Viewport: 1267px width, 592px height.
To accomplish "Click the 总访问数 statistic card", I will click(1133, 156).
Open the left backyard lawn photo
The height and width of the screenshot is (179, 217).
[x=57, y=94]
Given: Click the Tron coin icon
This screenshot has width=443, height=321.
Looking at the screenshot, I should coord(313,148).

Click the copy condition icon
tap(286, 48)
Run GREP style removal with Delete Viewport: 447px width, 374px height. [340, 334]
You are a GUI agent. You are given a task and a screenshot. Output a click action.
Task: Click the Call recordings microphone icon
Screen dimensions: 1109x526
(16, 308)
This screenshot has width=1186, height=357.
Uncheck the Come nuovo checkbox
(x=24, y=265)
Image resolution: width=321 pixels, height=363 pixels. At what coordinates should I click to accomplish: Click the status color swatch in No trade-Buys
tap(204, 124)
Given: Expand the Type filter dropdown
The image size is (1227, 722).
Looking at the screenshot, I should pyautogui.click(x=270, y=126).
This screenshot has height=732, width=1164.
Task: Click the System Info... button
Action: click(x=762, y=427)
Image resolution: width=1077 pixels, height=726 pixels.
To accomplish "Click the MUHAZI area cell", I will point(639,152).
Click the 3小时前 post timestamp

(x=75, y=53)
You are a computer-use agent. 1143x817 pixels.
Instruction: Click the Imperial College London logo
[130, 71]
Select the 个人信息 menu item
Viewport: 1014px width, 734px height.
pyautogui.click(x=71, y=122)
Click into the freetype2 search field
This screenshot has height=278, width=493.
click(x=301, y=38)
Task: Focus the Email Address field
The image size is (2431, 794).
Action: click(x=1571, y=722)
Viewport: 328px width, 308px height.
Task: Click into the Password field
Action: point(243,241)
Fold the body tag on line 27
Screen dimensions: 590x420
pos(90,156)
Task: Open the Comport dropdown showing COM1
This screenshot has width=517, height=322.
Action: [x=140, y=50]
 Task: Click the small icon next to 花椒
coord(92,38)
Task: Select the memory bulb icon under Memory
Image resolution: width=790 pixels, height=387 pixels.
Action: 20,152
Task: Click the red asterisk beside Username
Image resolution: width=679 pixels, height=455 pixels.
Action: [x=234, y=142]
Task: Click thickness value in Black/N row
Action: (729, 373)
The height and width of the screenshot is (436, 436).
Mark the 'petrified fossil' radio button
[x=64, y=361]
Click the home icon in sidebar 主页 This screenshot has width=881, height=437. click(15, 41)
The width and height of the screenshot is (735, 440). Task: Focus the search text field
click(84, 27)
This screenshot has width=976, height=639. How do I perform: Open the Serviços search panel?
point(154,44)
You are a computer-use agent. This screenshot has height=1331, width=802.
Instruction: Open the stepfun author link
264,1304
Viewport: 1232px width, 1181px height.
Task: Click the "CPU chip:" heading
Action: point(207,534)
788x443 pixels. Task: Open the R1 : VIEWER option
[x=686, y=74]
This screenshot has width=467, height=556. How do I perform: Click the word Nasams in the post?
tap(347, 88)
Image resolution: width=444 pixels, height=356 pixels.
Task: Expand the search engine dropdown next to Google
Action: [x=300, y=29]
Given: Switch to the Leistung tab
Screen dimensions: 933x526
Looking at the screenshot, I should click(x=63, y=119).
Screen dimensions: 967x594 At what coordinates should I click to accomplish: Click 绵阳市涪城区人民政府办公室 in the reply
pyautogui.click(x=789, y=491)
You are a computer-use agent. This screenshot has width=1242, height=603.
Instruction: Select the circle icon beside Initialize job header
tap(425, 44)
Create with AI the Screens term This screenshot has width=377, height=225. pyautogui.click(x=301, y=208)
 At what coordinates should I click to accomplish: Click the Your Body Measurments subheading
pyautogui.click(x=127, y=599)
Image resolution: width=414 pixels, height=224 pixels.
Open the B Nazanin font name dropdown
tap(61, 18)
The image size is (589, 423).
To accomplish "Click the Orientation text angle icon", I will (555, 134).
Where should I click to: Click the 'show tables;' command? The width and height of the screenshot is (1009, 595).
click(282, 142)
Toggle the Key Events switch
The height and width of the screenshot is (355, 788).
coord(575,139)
• • •
[TASK STATEMENT] Please copy each line above exactly as written.

[RESPONSE]
Viewport: 1267px width, 592px height.
To accomplish "Click the 总访问数 statistic card", I will click(1133, 156).
Open the left backyard lawn photo
The height and width of the screenshot is (179, 217).
[x=57, y=94]
Given: Click the Tron coin icon
This screenshot has width=443, height=321.
Looking at the screenshot, I should coord(313,148).

Click the copy condition icon
tap(286, 48)
Run GREP style removal with Delete Viewport: 447px width, 374px height. [340, 334]
You are a GUI agent. You are given a task and a screenshot. Output a click action.
Task: Click the Call recordings microphone icon
Screen dimensions: 1109x526
(16, 308)
This screenshot has width=1186, height=357.
Uncheck the Come nuovo checkbox
(x=24, y=265)
Image resolution: width=321 pixels, height=363 pixels. At what coordinates should I click to accomplish: Click the status color swatch in No trade-Buys
tap(204, 124)
Given: Expand the Type filter dropdown
The image size is (1227, 722).
Looking at the screenshot, I should pyautogui.click(x=270, y=126).
This screenshot has height=732, width=1164.
Task: Click the System Info... button
Action: click(x=762, y=427)
Image resolution: width=1077 pixels, height=726 pixels.
To accomplish "Click the MUHAZI area cell", I will point(639,152).
Click the 3小时前 post timestamp

(x=75, y=53)
You are a computer-use agent. 1143x817 pixels.
Instruction: Click the Imperial College London logo
[130, 71]
Select the 个人信息 menu item
Viewport: 1014px width, 734px height.
pyautogui.click(x=71, y=122)
Click into the freetype2 search field
This screenshot has height=278, width=493.
click(x=301, y=38)
Task: Focus the Email Address field
The image size is (2431, 794).
Action: click(x=1571, y=722)
Viewport: 328px width, 308px height.
Task: Click into the Password field
Action: point(243,241)
Fold the body tag on line 27
Screen dimensions: 590x420
pos(90,156)
Task: Open the Comport dropdown showing COM1
This screenshot has width=517, height=322.
Action: [x=140, y=50]
 Task: Click the small icon next to 花椒
coord(92,38)
Task: Select the memory bulb icon under Memory
Image resolution: width=790 pixels, height=387 pixels.
Action: 20,152
Task: Click the red asterisk beside Username
Image resolution: width=679 pixels, height=455 pixels.
Action: [x=234, y=142]
Task: Click thickness value in Black/N row
Action: (729, 373)
The height and width of the screenshot is (436, 436).
Mark the 'petrified fossil' radio button
[x=64, y=361]
Click the home icon in sidebar 主页 This screenshot has width=881, height=437. click(15, 41)
The width and height of the screenshot is (735, 440). Task: Focus the search text field
click(84, 27)
This screenshot has width=976, height=639. How do I perform: Open the Serviços search panel?
point(154,44)
You are a computer-use agent. This screenshot has height=1331, width=802.
Instruction: Open the stepfun author link
264,1304
Viewport: 1232px width, 1181px height.
Task: Click the "CPU chip:" heading
Action: point(207,534)
788x443 pixels. Task: Open the R1 : VIEWER option
[x=686, y=74]
This screenshot has width=467, height=556. How do I perform: Click the word Nasams in the post?
tap(347, 88)
Image resolution: width=444 pixels, height=356 pixels.
Task: Expand the search engine dropdown next to Google
Action: [x=300, y=29]
Given: Switch to the Leistung tab
Screen dimensions: 933x526
Looking at the screenshot, I should click(x=63, y=119).
Screen dimensions: 967x594 At what coordinates should I click to accomplish: Click 绵阳市涪城区人民政府办公室 in the reply
pyautogui.click(x=789, y=491)
You are a computer-use agent. This screenshot has width=1242, height=603.
Instruction: Select the circle icon beside Initialize job header
tap(425, 44)
Create with AI the Screens term This screenshot has width=377, height=225. pyautogui.click(x=301, y=208)
 At what coordinates should I click to accomplish: Click the Your Body Measurments subheading
pyautogui.click(x=127, y=599)
Image resolution: width=414 pixels, height=224 pixels.
Open the B Nazanin font name dropdown
tap(61, 18)
The image size is (589, 423).
To accomplish "Click the Orientation text angle icon", I will (555, 134).
Where should I click to: Click the 'show tables;' command? The width and height of the screenshot is (1009, 595).
click(282, 142)
Toggle the Key Events switch
The height and width of the screenshot is (355, 788).
coord(575,139)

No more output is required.